I have a df
with the following schema,
g_hut: string
date: date
arr_data:array
element:struct
Id:string
Q_Id:string
Q_Type:string
I want to convert the arr_data
column from Array(Struct)
to Array(Map)
.
g_hut: string
date: date
arr_data:array
element:map
key:string
value:string
Original arr_data
column's Row looks like this,
arr_data:
[
{'Id': '12a', 'Q_Id': 'uac', 'Q_Type': 'action'},
{'Id': '', 'Q_Id': '', ''},
{'Id': '76v', 'Q_Id': '', 'Q_Type': 'form'}
]
I tried the following,
df = df.withColumn("arr_data_map", f.array(f.create_map(
f.lit("Id"), f.col("arr_data.Id"),
f.lit("Q_Id"), f.col("arr_data.Q_Id"),
f.lit("Q_Type"), f.col("arr_data.Q_Type")
)))
I get the following result,
[
{'Id': ['12a', '', '76v']},
{'Q_Id': ['uac', '','']},
{'Q_Type': ['action', '', 'form']}
]
This is not what I want. I want the original arr_data
with the Map
schema as mentioned above.
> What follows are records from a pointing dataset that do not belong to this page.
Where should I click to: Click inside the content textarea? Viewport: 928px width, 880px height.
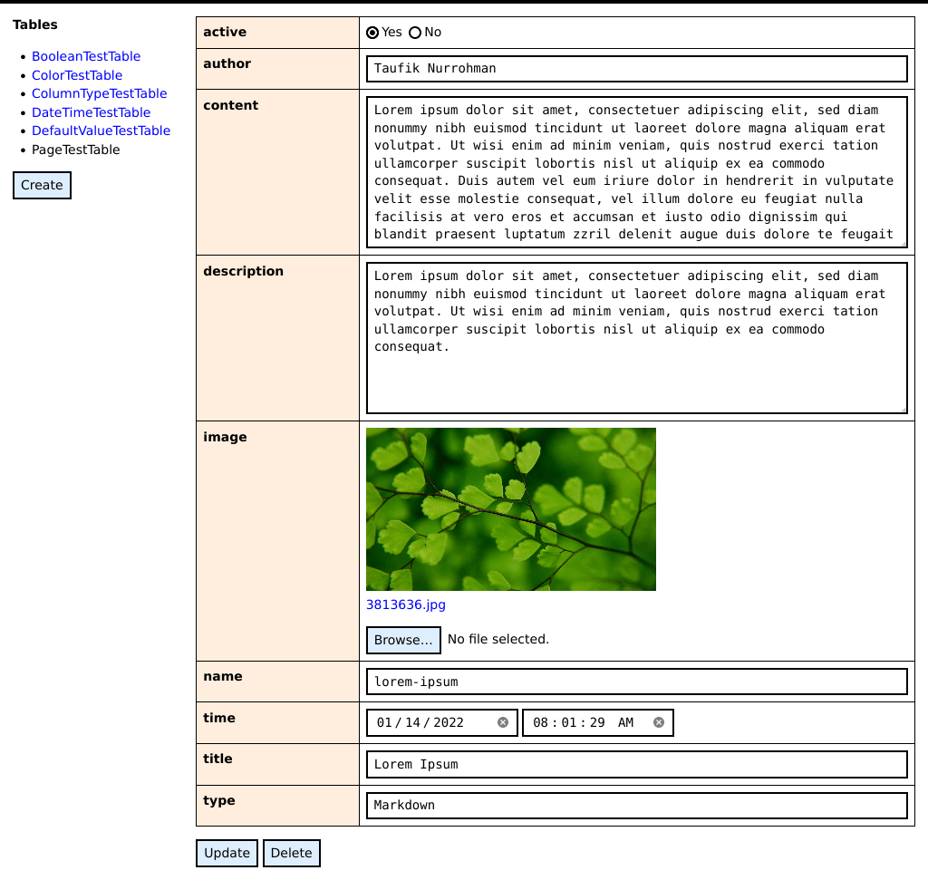[634, 172]
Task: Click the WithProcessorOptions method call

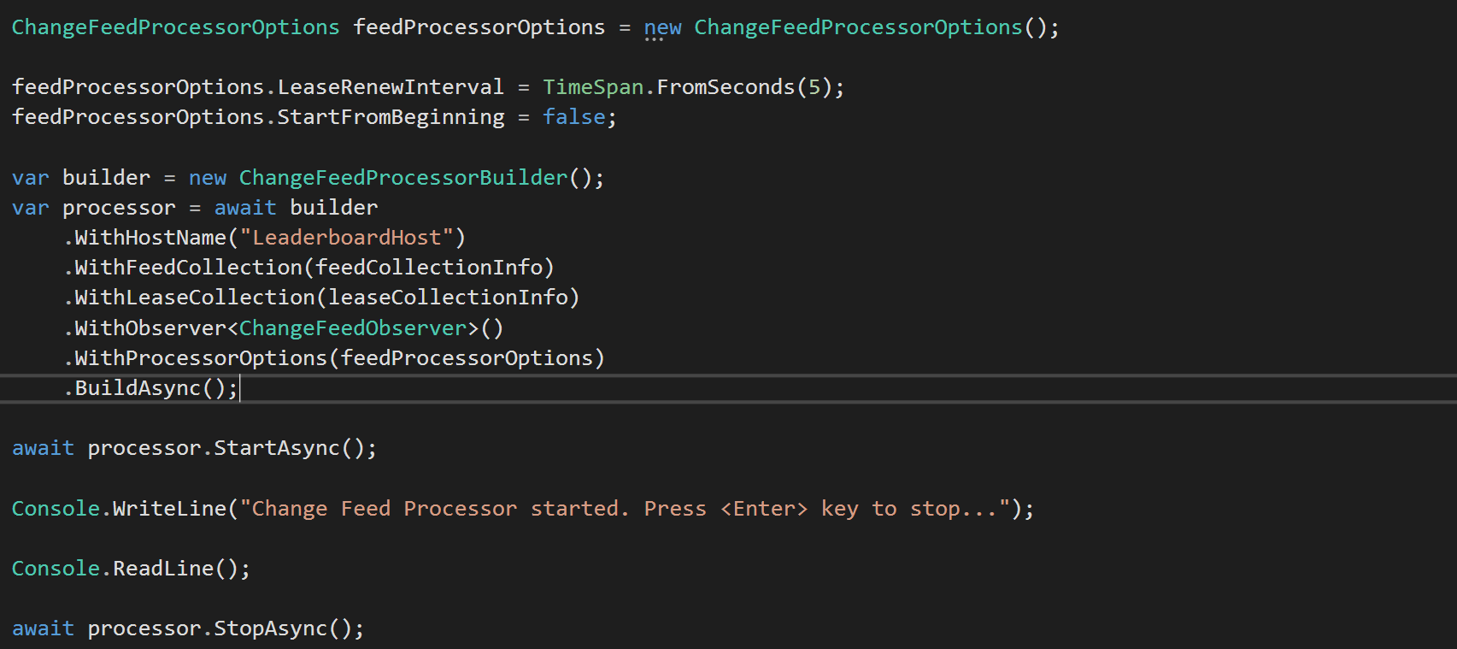Action: point(201,358)
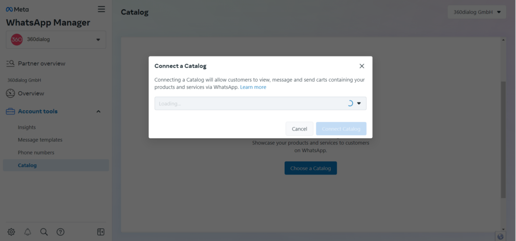Click the search magnifier icon
Viewport: 516px width, 241px height.
[44, 232]
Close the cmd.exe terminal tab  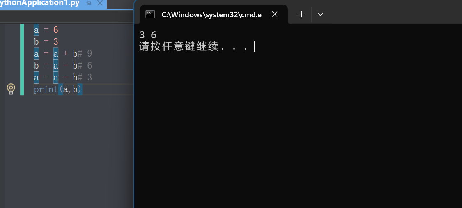[275, 14]
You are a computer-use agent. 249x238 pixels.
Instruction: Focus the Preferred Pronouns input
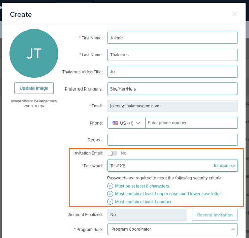(x=172, y=89)
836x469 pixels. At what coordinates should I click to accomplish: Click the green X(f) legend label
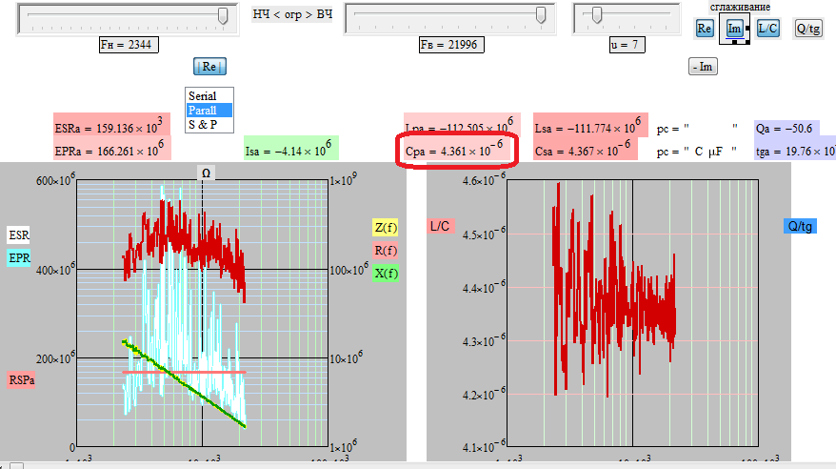pos(386,274)
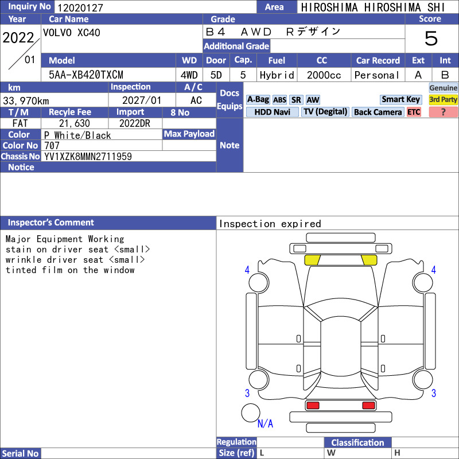Click the Score value 5
Viewport: 459px width, 459px height.
431,38
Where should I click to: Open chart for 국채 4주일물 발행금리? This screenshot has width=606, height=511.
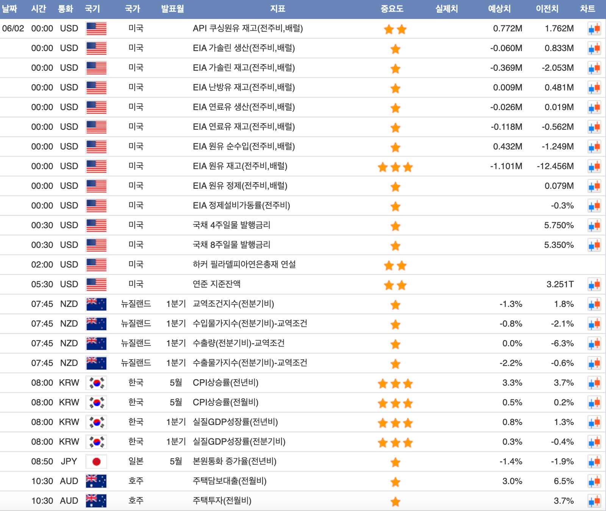coord(594,226)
How can I achieve this?
Below to create a sample df
(original) with schema that has array(struct),
data = [
('A', datetime.date(2022, 1, 1), [{'Id': '12a', 'Q_Id': 'uac', 'Q_Type': 'action'},
{'Id': '', 'Q_Id': '', 'Q_Type': ''},
{'Id': '76v', 'Q_Id': '', 'Q_Type': 'form'}]),
('B', datetime.date(2022, 1, 2), [{'Id': '34b', 'Q_Id': 'abc', 'Q_Type': 'action'},
{'Id': '56c', 'Q_Id': 'def', 'Q_Type': 'form'},
{'Id': '78d', 'Q_Id': 'ghi', 'Q_Type': 'action'}])
]
# Define the schema
schema = t.StructType([t.StructField("g_hut", t.StringType()),
t.StructField("date", t.DateType()),
t.StructField("arr_data", t.ArrayType(
t.StructType([
t.StructField("Id", t.StringType()),
t.StructField("Q_Id", t.StringType()),
t.StructField("Q_Type", t.StringType())]))
)
])
# Create a DataFrame
df = spark.createDataFrame(data, schema=schema)
Apply a higher-order transformation function to transform each struct inside the array to the corresponding map representation:
out = df.withColumn(
'arr_data',
F.transform(
'arr_data',
lambda x: F.create_map(
F.lit('Id'), x.Id,
F.lit('Q_Id'), x.Q_Id,
F.lit('Q_Type'), x.Q_Type
)
)
)
out.show()
Output:
+-----+----------+----------------------------------------------------------------------------------------------------------------------------------+
|g_hut|date |arr_data |
+-----+----------+----------------------------------------------------------------------------------------------------------------------------------+
|A |2022-01-01|[{Id -> 12a, Q_Id -> uac, Q_Type -> action}, {Id -> , Q_Id -> , Q_Type -> }, {Id -> 76v, Q_Id -> , Q_Type -> form}] |
|B |2022-01-02|[{Id -> 34b, Q_Id -> abc, Q_Type -> action}, {Id -> 56c, Q_Id -> def, Q_Type -> form}, {Id -> 78d, Q_Id -> ghi, Q_Type -> action}]|
+-----+----------+----------------------------------------------------------------------------------------------------------------------------------+